One of those things, he says, involves the European Convention on Human Rights. Willingness to leave the ECHR has become something of a litmus test for candidates’ right-wing credentials, but Stride believes the decision must be one for the party as a whole, not any one individual.
“We know that a section of the membership are very concerned about the ECHR,” he says, “and I understand why that’s the case. Equally, there are a variety of different views on that matter amongst the parliamentary party, and the first thing a leader has got to do is unite that party. Therefore it would seem only logical to me to work towards our settled opinion on that matter by working with the parliamentary party and coming to that conclusion.”
This sounds a lot like Rishi Sunak’s position on the ECHR, which may not be surprising, given that Stride ran his leadership campaign, but he bridles at the suggestion he is the “continuity Rishi” candidate. Without specifying Sunak’s five pledges – which included stopping the boats and cutting NHS waiting lists – Stride says “setting up some of our metrics for success in the way that we did, with hindsight, set us up for some element of failure.”
After such a dreadful defeat in the election, one of the most frequently mentioned names in Tory circles is Lord Houchen, whose reelection as Tees Valley Mayor in May was one of the only bright spots in an otherwise dismal year.
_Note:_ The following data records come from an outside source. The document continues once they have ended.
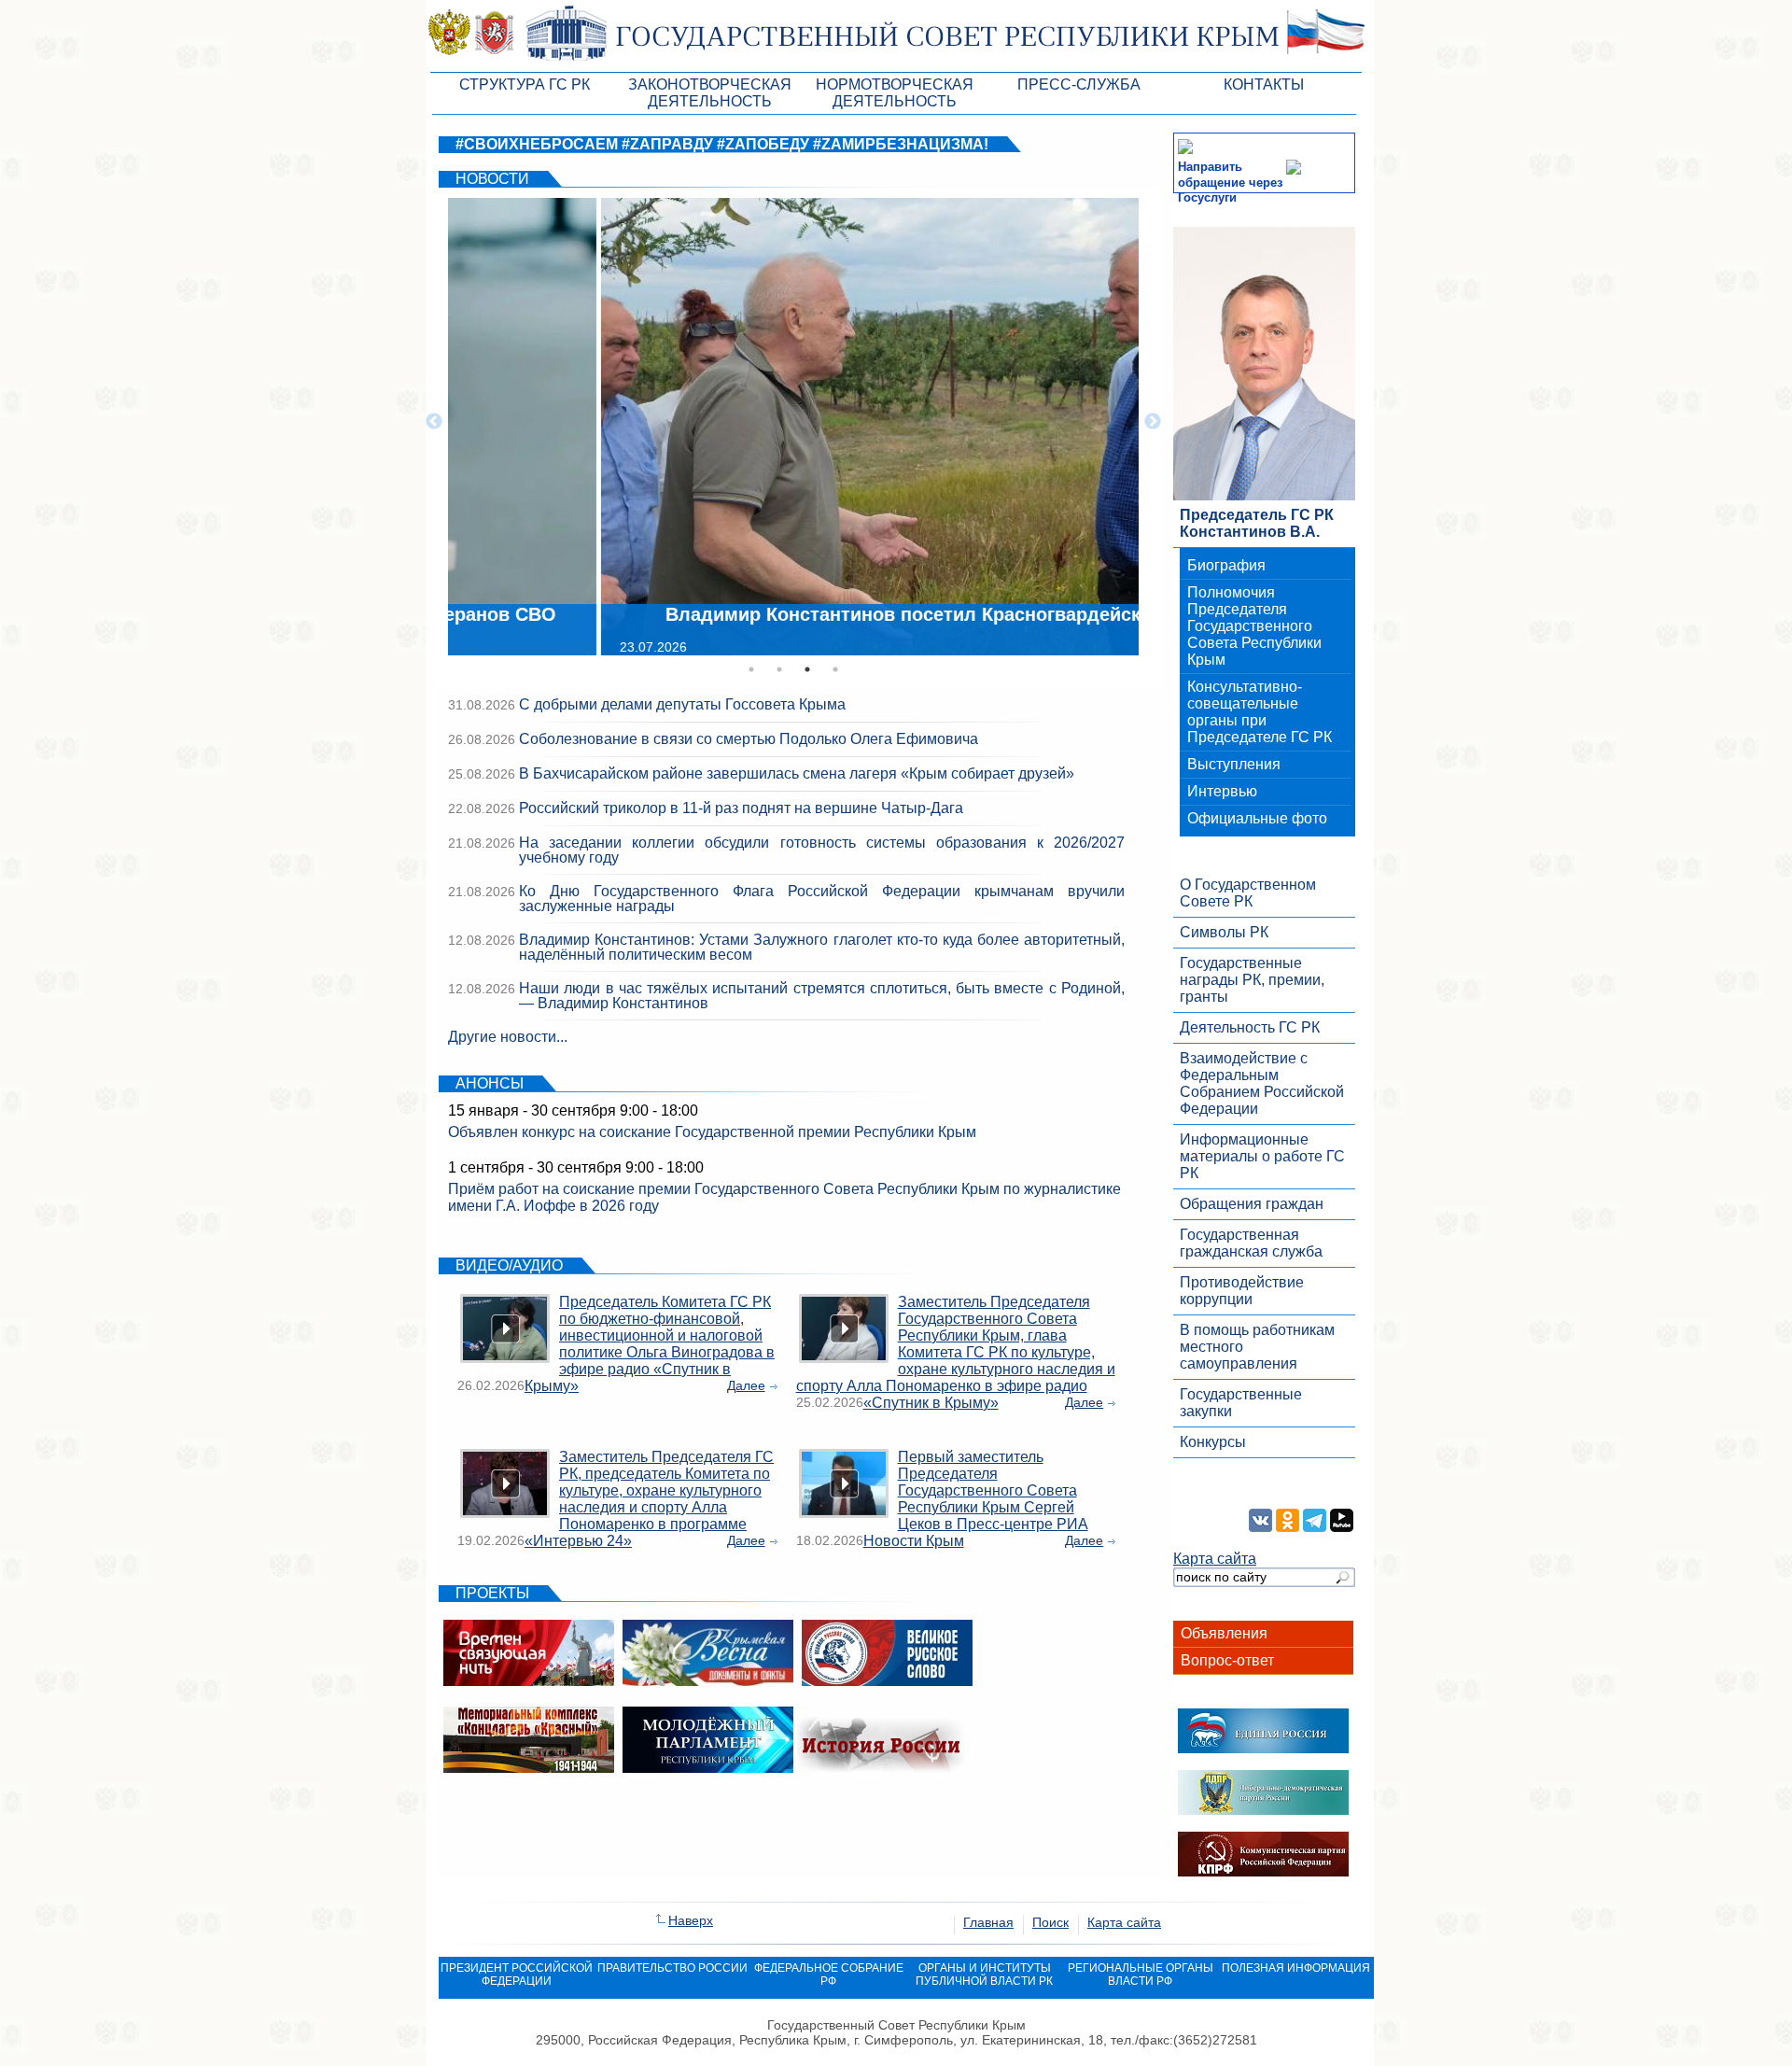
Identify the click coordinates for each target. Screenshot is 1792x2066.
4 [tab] (835, 669)
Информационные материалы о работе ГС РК (1262, 1156)
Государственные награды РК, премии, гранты (1252, 980)
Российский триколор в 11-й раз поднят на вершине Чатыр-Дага (741, 808)
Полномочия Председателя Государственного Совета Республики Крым (1254, 626)
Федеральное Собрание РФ (828, 1974)
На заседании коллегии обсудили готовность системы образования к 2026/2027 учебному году (822, 850)
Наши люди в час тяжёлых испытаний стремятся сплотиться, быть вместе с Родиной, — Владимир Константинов (822, 995)
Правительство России (672, 1968)
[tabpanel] (793, 422)
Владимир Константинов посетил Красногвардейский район (796, 614)
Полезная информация (1296, 1968)
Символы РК (1224, 932)
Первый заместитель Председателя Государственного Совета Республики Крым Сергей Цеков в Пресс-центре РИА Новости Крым (975, 1499)
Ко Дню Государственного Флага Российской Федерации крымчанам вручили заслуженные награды (822, 898)
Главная (988, 1922)
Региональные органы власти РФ (1140, 1974)
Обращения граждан (1251, 1204)
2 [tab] (779, 669)
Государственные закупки (1241, 1402)
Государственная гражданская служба (1251, 1243)
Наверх (690, 1920)
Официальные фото (1257, 818)
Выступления (1234, 764)
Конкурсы (1213, 1442)
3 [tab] (807, 669)
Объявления (1224, 1633)
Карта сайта (1214, 1559)
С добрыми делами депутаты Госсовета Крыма (682, 704)
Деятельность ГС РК (1250, 1027)
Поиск (1050, 1922)
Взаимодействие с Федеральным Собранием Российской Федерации (1262, 1083)
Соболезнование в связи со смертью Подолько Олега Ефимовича (748, 739)
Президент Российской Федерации (517, 1974)
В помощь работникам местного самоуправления (1257, 1346)
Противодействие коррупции (1242, 1290)
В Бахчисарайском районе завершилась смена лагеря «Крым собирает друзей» (796, 773)
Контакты (1264, 84)
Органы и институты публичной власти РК (984, 1974)
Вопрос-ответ (1227, 1660)
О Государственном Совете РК (1248, 893)
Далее (746, 1385)
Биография (1226, 565)
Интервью (1222, 791)
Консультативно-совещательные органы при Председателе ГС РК (1259, 712)
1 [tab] (751, 669)
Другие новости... (507, 1037)
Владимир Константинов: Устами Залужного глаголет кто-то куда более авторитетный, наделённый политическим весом (822, 947)
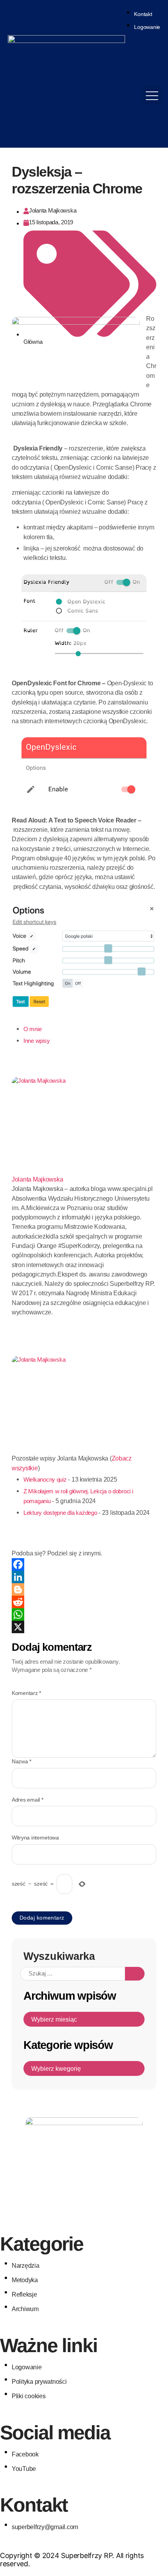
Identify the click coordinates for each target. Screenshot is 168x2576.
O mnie (32, 1029)
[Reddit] (84, 1602)
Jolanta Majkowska (37, 1179)
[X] (84, 1627)
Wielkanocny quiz (45, 1480)
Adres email (27, 1800)
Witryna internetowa (35, 1838)
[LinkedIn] (84, 1577)
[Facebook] (84, 1564)
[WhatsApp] (84, 1614)
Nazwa (21, 1761)
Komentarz (26, 1693)
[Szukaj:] (72, 1974)
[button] (152, 95)
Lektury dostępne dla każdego (60, 1513)
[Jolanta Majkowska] (84, 1125)
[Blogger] (84, 1589)
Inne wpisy (36, 1041)
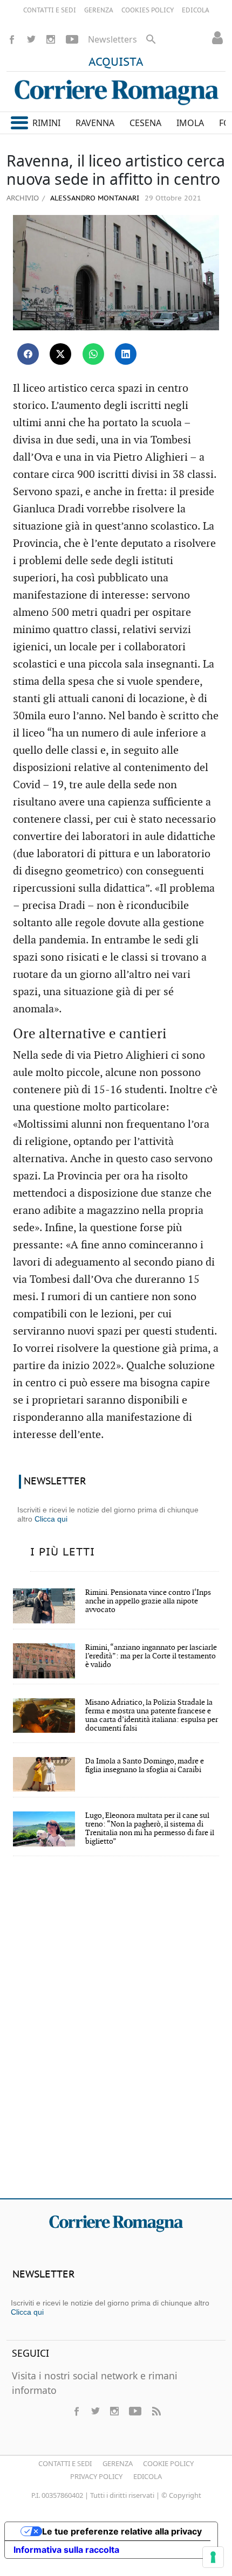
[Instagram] (50, 39)
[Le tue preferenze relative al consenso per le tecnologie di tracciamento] (213, 2557)
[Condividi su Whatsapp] (93, 354)
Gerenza (118, 2463)
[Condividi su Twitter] (60, 354)
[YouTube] (72, 39)
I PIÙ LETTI (62, 1552)
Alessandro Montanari (93, 199)
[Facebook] (11, 39)
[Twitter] (31, 39)
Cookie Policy (168, 2463)
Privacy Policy (96, 2476)
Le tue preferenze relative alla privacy (122, 2531)
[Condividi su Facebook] (28, 354)
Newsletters (112, 39)
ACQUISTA (116, 62)
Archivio (22, 198)
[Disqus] (116, 2034)
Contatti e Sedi (65, 2463)
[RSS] (156, 2411)
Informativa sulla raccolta (66, 2549)
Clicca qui (51, 1519)
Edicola (147, 2476)
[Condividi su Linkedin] (125, 354)
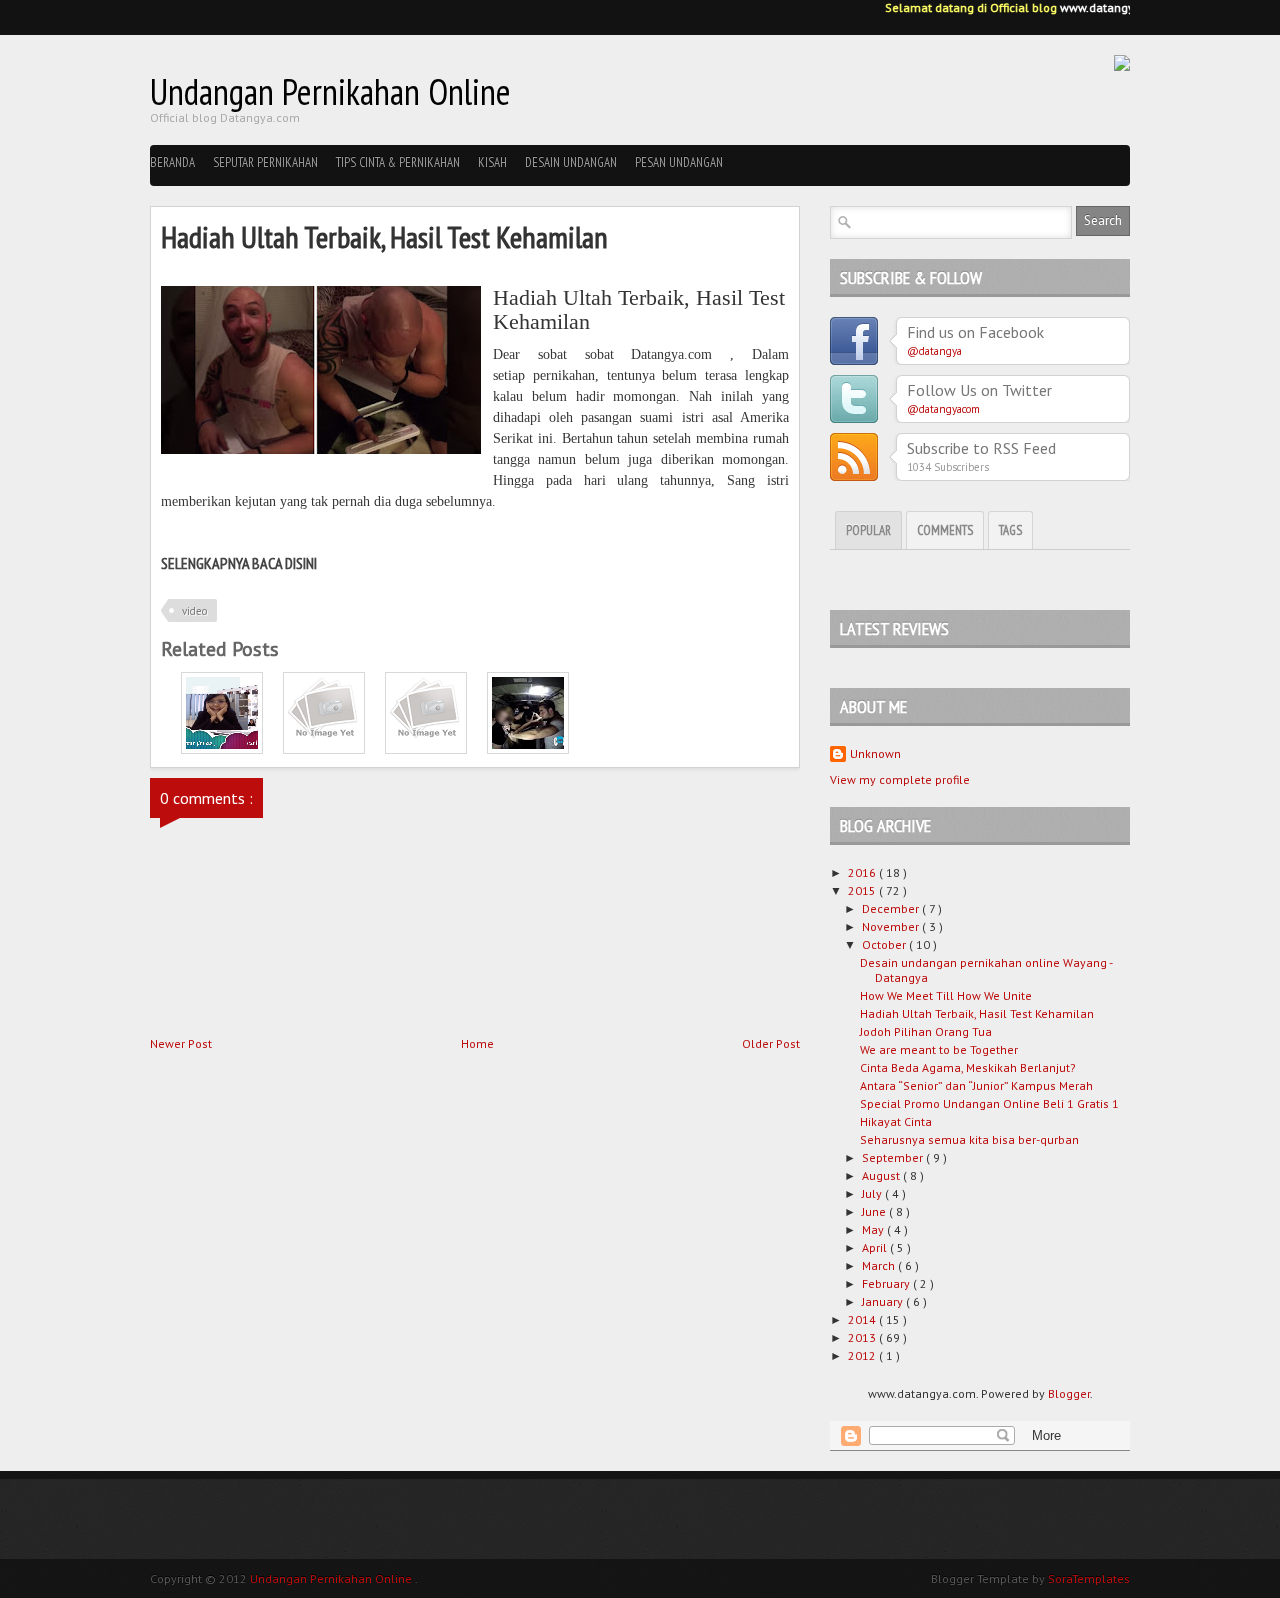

Stride would have him in his shadow cabinet if he became leader, advising on, among other things, devolution of power to the regions. “We have made a great success of devolution, and I think we can go still further,” he says, also namechecking former West Midlands Mayor Andy Street, who was narrowly defeated by Labour’s Richard Parker after seven years in the job.
“I want to take what Ben [Houchen] has done and see how much further we can actually push it, and what Andy did in his time,” Stride adds, saying he would like to give metro mayors more freedom in how they spend their budgets, rather than ringfencing funds. Houchen set up the first mayoral development corporation outside London, with a plan to create 20,000 jobs in and around the deep water Teesport, and took the struggling Teesside Airport back into public ownership, earning a reputation for getting things done.
If Stride fails to win the leadership, he will not be short of hobbies to fill his spare time. He is a qualified scuba diver and a qualified British Museum tour guide (for the record, he believes the Elgin Marbles should stay in London).
And, of course, there is flying. Stride qualified as a pilot during his stint in the US in the 1990s, and says there is “no greater buzz” than flying solo for the first time.
Before we part, I ask him about the dramatic pictures of a light aircraft that crash landed on the A419 in Gloucestershire earlier this week, and he becomes animated as he describes the procedure for making a forced landing on a public road (among other things, always land in the direction in which the traffic is travelling).
He also tells me how to get out of a tailspin if you lose power and find yourself corkscrewing vertically towards the ground: use the rudder to stop the spin, and only then pull back on the yoke to pull out of the dive. 
It may not be a skill that is directly applicable to running a political party, but if Conservative MPs want a leader who can remain calm in a crisis, it might be worth giving Mel Stride another look.